[Click-target data]
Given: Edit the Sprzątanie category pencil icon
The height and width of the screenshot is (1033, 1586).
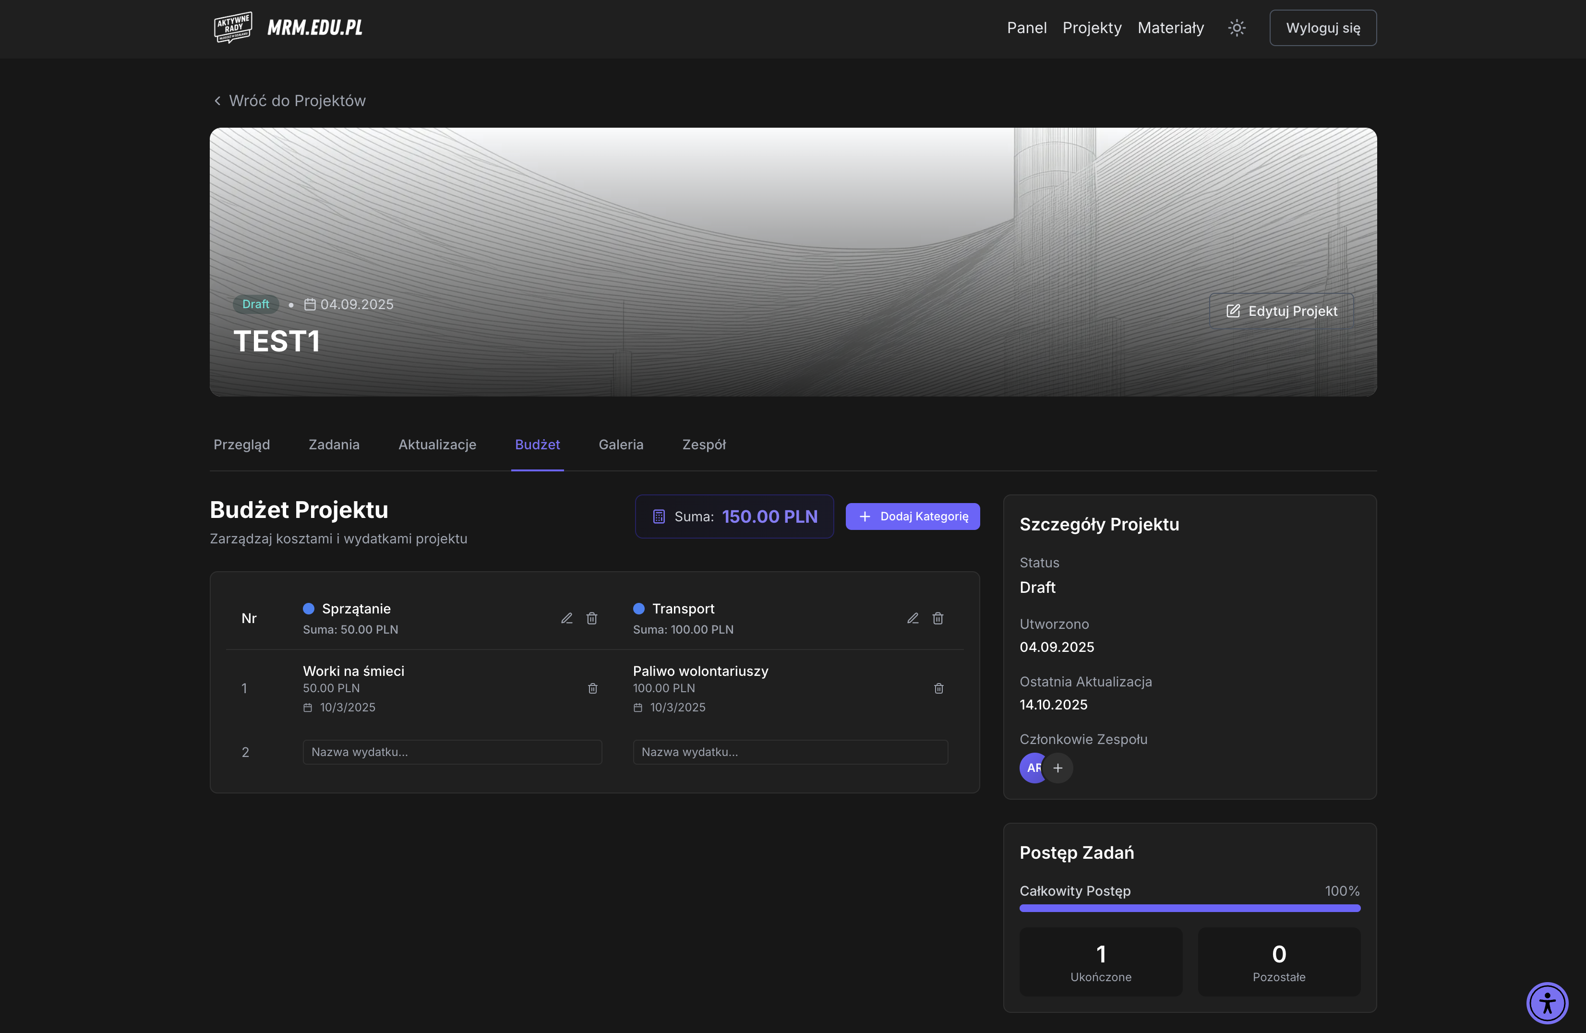Looking at the screenshot, I should (x=566, y=618).
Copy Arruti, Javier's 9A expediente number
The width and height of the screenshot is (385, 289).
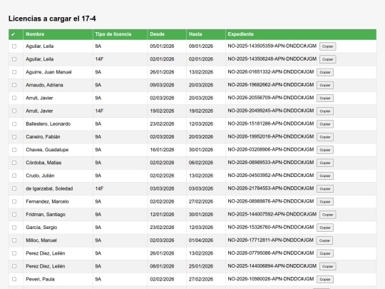tap(325, 98)
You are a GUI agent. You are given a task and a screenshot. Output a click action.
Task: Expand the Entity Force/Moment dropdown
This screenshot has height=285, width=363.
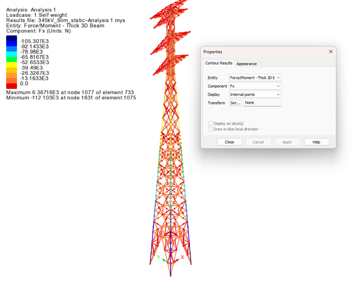click(x=255, y=78)
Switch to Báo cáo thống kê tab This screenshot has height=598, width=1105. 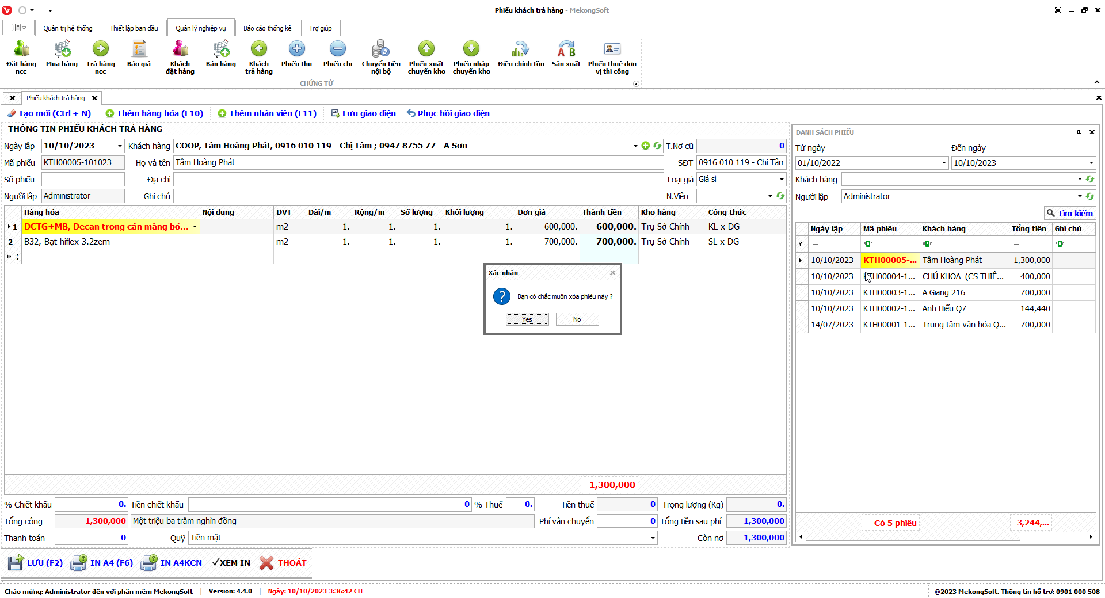(267, 28)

- SHORT TASK
Copy out the lines above word for word, starting at the first line and ending at the line that contains "click(x=255, y=78)", with both ends included. Leave the pictures out of your answer.

- THE REPLY
Given: Edit the Sprzątanie category pencil icon
The height and width of the screenshot is (1033, 1586).
Looking at the screenshot, I should (x=566, y=618).
Copy Arruti, Javier's 9A expediente number
The width and height of the screenshot is (385, 289).
tap(325, 98)
You are a GUI agent. You are given a task and a screenshot. Output a click action.
Task: Expand the Entity Force/Moment dropdown
This screenshot has height=285, width=363.
click(x=255, y=78)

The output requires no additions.